Their eyes met. For one dangerous second, both of their wolves surged forward. Her pulse spiked, his pupils blew wide.
He caught himself first, stepping back sharply as if burned. “Damn it,” he muttered. “You’re not supposed to do this to me.”
“Do what?” she whispered.
“Make me forget what you are.”
He turned away, raking a hand through his hair. “Lorenzo was right. I should’ve let them kill you.”
“Then why didn’t you?”
He didn’t answer.
Instead, he strode to the control panel on the wall, pressing a button. The chains released, clattering to the ground. Lyra rubbed her wrists, staring.
“You’re letting me go?”
“I’m not your jailer,” he said flatly. “But if you try to run again, I’ll find you. And next time, I won’t be gentle.”
Her knees were shaky as she stood. “I don’t want your gentleness.”
He looked back over his shoulder, a smirk ghosting across his mouth. “You say that now.”
Later that night, she wandered the east wing, trying to find the courage to leave.
The halls were quieter than before, filled with faint music and the scent of rain. Through an open doorway, she heard two of Dante’s men talking.

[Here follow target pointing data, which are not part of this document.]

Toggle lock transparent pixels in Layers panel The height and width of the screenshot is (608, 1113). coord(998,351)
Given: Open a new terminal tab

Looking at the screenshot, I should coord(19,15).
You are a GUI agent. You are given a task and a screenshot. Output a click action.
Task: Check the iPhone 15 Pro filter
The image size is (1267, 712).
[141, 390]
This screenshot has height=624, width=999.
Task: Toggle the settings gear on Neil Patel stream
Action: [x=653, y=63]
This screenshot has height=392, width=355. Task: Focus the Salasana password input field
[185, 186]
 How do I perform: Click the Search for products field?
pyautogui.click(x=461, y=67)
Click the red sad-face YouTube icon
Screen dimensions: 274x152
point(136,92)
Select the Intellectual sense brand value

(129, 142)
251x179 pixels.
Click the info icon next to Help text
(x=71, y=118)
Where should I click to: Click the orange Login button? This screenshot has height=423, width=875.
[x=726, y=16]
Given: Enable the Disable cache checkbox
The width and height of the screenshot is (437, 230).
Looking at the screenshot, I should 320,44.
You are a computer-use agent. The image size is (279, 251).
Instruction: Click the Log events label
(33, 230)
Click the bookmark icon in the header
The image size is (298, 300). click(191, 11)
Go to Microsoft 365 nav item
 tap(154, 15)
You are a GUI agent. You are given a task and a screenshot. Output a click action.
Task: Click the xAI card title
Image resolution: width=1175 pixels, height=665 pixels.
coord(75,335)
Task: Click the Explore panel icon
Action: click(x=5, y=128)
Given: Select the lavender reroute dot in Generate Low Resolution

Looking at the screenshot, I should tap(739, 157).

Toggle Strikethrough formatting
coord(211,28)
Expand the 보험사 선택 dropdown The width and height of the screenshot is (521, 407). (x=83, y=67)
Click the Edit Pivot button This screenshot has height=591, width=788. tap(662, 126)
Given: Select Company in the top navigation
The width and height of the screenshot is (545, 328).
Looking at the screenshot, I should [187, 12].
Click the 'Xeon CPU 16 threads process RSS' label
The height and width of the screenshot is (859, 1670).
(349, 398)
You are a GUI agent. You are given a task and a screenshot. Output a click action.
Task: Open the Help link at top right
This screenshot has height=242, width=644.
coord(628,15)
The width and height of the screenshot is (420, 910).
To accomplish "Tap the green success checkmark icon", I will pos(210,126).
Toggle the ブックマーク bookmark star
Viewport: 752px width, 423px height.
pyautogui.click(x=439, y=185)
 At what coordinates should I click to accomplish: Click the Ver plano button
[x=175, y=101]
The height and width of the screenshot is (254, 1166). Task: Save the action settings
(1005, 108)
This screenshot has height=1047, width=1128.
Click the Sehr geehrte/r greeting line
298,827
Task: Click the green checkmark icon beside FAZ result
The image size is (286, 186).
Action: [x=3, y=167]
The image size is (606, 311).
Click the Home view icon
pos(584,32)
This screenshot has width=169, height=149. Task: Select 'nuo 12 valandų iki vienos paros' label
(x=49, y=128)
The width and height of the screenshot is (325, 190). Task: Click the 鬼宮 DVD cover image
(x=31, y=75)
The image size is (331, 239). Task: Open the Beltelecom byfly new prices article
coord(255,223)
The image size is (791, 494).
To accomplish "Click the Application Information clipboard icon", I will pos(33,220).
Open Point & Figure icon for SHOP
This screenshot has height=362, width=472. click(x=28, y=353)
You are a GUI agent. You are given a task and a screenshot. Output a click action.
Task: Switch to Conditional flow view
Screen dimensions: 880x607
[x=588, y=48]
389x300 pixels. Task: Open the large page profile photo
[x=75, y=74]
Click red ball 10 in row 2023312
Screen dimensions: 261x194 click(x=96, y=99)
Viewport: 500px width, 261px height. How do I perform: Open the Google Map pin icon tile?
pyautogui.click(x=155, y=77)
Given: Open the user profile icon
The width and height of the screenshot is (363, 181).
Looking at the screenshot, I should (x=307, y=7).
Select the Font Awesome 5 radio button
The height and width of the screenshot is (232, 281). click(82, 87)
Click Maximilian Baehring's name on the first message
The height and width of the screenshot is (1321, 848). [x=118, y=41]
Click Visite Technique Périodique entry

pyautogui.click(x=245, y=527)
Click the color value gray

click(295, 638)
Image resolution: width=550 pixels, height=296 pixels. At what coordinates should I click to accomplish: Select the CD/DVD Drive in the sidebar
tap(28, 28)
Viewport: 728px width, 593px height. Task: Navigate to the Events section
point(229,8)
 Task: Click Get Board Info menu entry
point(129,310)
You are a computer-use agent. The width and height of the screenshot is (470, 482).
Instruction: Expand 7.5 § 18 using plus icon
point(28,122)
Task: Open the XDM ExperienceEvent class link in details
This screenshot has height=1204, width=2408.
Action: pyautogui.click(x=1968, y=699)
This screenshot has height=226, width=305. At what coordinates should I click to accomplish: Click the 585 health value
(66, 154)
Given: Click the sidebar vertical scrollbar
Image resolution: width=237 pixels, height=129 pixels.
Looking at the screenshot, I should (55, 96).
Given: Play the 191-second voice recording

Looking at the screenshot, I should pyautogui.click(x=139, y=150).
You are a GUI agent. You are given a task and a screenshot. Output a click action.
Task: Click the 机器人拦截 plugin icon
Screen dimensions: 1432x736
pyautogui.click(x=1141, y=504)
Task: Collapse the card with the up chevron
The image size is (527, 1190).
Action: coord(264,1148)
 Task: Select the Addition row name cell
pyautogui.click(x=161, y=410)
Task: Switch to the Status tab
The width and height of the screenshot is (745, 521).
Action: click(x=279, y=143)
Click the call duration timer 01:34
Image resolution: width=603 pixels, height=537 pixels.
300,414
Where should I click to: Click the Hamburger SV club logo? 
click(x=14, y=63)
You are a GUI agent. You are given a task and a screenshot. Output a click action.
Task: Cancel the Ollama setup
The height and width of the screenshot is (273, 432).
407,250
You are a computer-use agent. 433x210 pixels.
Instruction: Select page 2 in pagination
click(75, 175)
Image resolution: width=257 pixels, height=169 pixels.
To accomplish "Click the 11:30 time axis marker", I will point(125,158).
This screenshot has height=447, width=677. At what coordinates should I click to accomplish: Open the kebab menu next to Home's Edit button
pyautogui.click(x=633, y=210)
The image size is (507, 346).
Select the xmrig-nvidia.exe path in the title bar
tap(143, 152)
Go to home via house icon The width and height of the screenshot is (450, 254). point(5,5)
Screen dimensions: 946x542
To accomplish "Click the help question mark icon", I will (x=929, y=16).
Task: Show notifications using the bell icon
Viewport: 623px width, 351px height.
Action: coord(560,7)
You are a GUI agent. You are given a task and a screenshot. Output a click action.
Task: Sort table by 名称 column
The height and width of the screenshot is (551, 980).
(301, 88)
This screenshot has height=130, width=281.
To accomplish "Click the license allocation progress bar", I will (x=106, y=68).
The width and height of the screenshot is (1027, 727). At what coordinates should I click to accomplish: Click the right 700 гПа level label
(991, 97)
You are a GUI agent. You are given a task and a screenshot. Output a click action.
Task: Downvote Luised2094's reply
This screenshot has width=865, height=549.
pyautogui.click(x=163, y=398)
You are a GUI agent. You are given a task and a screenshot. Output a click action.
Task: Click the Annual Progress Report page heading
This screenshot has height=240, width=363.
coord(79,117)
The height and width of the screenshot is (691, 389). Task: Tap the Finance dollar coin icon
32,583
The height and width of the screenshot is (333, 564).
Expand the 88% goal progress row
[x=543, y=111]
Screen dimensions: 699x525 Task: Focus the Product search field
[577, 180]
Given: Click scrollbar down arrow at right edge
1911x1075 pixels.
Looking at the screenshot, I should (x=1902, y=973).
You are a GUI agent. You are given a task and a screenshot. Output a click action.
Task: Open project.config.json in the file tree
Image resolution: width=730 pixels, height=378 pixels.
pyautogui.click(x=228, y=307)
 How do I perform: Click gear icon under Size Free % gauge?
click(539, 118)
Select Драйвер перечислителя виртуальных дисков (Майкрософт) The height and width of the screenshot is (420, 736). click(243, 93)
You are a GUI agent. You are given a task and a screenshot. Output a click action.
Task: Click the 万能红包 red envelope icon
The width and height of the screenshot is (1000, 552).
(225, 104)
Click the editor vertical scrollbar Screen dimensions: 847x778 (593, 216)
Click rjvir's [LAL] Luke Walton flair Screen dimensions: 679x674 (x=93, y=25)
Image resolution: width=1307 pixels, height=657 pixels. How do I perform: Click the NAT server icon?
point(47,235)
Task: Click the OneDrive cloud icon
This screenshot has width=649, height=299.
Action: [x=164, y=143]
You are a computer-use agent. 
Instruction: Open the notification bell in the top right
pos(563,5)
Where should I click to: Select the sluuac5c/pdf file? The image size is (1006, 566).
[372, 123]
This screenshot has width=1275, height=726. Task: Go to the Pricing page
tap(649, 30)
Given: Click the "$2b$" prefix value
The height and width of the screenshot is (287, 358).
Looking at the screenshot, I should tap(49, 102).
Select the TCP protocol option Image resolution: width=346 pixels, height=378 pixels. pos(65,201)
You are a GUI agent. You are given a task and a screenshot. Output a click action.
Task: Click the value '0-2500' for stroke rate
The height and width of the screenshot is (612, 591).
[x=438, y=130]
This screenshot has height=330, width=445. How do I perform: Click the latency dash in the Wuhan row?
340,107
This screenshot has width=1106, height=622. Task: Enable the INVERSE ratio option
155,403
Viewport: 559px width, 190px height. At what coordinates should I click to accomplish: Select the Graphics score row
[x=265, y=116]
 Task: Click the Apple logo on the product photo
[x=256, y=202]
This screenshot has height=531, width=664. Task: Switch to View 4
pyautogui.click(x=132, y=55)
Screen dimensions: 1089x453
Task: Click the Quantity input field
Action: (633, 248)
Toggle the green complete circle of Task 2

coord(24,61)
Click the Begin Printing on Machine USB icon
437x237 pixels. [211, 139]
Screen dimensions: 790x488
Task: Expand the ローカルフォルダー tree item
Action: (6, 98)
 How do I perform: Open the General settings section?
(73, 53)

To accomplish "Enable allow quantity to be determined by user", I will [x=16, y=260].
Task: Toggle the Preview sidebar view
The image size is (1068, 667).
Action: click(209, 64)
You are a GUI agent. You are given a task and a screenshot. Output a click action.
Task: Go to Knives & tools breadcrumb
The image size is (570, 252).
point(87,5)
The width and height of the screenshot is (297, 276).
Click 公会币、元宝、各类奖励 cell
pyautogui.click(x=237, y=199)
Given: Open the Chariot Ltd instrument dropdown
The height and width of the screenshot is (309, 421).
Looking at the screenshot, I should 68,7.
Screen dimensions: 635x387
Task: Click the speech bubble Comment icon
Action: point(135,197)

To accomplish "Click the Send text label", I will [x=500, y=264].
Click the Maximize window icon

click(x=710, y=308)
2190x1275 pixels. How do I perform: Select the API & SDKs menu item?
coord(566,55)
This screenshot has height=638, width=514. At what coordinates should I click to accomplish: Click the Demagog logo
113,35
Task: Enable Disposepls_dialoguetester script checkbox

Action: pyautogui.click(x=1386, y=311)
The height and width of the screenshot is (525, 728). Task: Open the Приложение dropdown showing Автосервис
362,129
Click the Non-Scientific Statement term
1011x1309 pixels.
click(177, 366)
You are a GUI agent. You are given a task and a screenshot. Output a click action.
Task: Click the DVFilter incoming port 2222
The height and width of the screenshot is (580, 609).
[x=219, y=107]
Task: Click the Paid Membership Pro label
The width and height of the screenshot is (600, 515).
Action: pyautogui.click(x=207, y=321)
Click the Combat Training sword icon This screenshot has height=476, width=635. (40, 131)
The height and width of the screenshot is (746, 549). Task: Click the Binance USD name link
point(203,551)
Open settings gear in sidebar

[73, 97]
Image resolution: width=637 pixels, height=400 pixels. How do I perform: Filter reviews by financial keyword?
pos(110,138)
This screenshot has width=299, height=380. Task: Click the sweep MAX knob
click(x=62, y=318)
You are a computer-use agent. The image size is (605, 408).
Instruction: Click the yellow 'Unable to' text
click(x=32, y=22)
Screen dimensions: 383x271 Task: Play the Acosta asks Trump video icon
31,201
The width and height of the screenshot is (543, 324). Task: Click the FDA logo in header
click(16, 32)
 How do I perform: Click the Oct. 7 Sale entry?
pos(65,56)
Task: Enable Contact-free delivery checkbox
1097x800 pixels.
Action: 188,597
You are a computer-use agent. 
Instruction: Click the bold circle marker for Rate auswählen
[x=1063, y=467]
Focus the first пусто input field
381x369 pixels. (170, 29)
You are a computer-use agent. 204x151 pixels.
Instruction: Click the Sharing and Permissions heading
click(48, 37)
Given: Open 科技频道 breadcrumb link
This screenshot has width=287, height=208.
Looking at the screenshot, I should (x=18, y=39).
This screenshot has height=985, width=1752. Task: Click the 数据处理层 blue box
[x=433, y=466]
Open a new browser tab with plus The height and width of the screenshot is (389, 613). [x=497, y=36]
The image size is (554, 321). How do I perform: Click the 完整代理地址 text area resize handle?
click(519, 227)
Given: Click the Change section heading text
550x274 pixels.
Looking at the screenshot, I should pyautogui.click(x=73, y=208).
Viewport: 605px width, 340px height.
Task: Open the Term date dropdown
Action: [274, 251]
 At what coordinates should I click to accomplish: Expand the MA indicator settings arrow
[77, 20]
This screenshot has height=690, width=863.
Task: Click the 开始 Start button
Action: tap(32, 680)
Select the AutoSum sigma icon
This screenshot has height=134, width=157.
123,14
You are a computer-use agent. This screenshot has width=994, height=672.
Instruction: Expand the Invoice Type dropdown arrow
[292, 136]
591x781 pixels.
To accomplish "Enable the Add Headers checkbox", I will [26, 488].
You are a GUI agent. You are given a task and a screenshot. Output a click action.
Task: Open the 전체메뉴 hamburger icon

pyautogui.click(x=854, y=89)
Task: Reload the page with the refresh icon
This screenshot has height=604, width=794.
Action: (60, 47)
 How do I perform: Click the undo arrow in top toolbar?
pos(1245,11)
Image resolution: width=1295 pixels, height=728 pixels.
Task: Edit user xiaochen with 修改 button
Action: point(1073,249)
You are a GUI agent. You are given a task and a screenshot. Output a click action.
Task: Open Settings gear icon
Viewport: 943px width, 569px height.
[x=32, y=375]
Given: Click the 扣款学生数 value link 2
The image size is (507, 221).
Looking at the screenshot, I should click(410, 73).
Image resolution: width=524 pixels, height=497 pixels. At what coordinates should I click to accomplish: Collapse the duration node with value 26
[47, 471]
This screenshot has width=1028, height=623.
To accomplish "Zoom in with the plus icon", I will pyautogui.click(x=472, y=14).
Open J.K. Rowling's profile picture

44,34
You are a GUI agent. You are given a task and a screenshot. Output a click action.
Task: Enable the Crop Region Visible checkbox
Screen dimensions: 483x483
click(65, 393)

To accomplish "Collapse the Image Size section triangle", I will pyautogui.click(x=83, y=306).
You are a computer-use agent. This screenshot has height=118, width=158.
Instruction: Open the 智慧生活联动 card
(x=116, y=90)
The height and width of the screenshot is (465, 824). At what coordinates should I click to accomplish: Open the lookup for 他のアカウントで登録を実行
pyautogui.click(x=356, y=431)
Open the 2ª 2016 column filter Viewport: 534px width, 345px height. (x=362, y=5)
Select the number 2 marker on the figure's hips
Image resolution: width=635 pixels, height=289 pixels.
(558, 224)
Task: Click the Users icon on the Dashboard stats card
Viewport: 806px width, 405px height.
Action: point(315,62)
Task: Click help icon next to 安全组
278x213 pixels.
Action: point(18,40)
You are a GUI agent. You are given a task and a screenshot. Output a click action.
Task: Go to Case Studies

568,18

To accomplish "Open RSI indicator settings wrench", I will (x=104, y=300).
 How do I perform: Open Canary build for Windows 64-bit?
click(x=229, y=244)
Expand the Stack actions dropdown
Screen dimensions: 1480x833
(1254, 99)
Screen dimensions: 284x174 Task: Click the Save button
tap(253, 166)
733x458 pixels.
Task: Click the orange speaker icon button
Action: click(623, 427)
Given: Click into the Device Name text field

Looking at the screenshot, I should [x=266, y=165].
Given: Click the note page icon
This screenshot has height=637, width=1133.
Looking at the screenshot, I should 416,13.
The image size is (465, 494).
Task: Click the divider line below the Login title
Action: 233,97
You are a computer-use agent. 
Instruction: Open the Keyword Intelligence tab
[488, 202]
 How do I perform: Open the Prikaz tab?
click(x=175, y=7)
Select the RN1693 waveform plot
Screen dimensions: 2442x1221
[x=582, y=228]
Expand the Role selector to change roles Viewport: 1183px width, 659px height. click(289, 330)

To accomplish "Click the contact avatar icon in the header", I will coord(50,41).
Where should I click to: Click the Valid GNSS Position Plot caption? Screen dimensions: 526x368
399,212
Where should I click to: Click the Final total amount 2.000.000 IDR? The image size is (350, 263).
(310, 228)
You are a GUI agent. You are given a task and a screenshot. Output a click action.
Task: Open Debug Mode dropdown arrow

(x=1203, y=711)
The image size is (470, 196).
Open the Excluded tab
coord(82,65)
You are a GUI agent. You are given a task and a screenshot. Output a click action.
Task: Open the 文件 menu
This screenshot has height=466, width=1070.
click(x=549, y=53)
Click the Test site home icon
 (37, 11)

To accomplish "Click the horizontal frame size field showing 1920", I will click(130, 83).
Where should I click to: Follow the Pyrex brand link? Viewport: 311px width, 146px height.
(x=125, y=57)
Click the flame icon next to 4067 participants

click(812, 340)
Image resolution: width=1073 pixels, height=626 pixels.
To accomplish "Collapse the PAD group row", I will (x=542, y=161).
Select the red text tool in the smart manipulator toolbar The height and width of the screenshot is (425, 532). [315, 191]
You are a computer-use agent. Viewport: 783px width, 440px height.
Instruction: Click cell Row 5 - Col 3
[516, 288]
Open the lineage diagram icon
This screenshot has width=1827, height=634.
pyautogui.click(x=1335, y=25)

“She’s dangerous,” one whispered. “Boss should’ve killed her. The Council’s already suspicious. They think he’s losing control.”
“Maybe he is,” the other said. “You saw how he looked at her.”
Lyra’s heart sank. She backed away before they noticed her and ducked into a room lined with glass panels and old photographs.
It wasn’t a room, it was a memorial. Wolves. Families. A pack. All dead.
Names were etched beneath their portraits. Moretti Pack.
One photo made her chest ache, a boy with silver eyes, maybe fifteen, smiling beside his alpha. Dante.
“Now you see what you walked into.”
She turned. Dante stood behind her, expression unreadable.
“This was your pack,” she said softly.
“My family.” His gaze drifted to the photos. “They burned when the curse took root. The Scarlattis finished the job. And the Council watched.”
“I’m sorry.”
He looked at her sharply. “Don’t pity me. I don’t need it.”
“I wasn’t….”
He closed the distance between them, the air thick again. “Then what do you feel, Lyra?”
“I don’t know,” she said truthfully.
He reached out, brushing a strand of hair from her face. “You should. Because I feel everything I shouldn’t.”
Her pulse quickened. His hand slid to her jaw, rough but not cruel. Their eyes locked, and this time neither looked away.
“Tell me to stop,” he said.
She didn’t.
The kiss was inevitable, rough, desperate, the clash of two people who should hate each other but couldn’t. Her body melted into his; his grip tightened as if anchoring himself. The scent of wolf and blood filled the air, their power mingling until the lights flickered.
Then, just as suddenly, he pulled away, breathing hard. His eyes glowed crimson again, and for a heartbeat, she saw real fear there…fear of himself.
“Go,” he ordered hoarsely.
Lyra’s lips parted. “Dante…”
“Go!” he roared, his voice layered with the growl of
his wolf.
She fled the room, heart hammering. Behind her, she heard the sound of shattering glass and a low, pained snarl that didn’t sound human.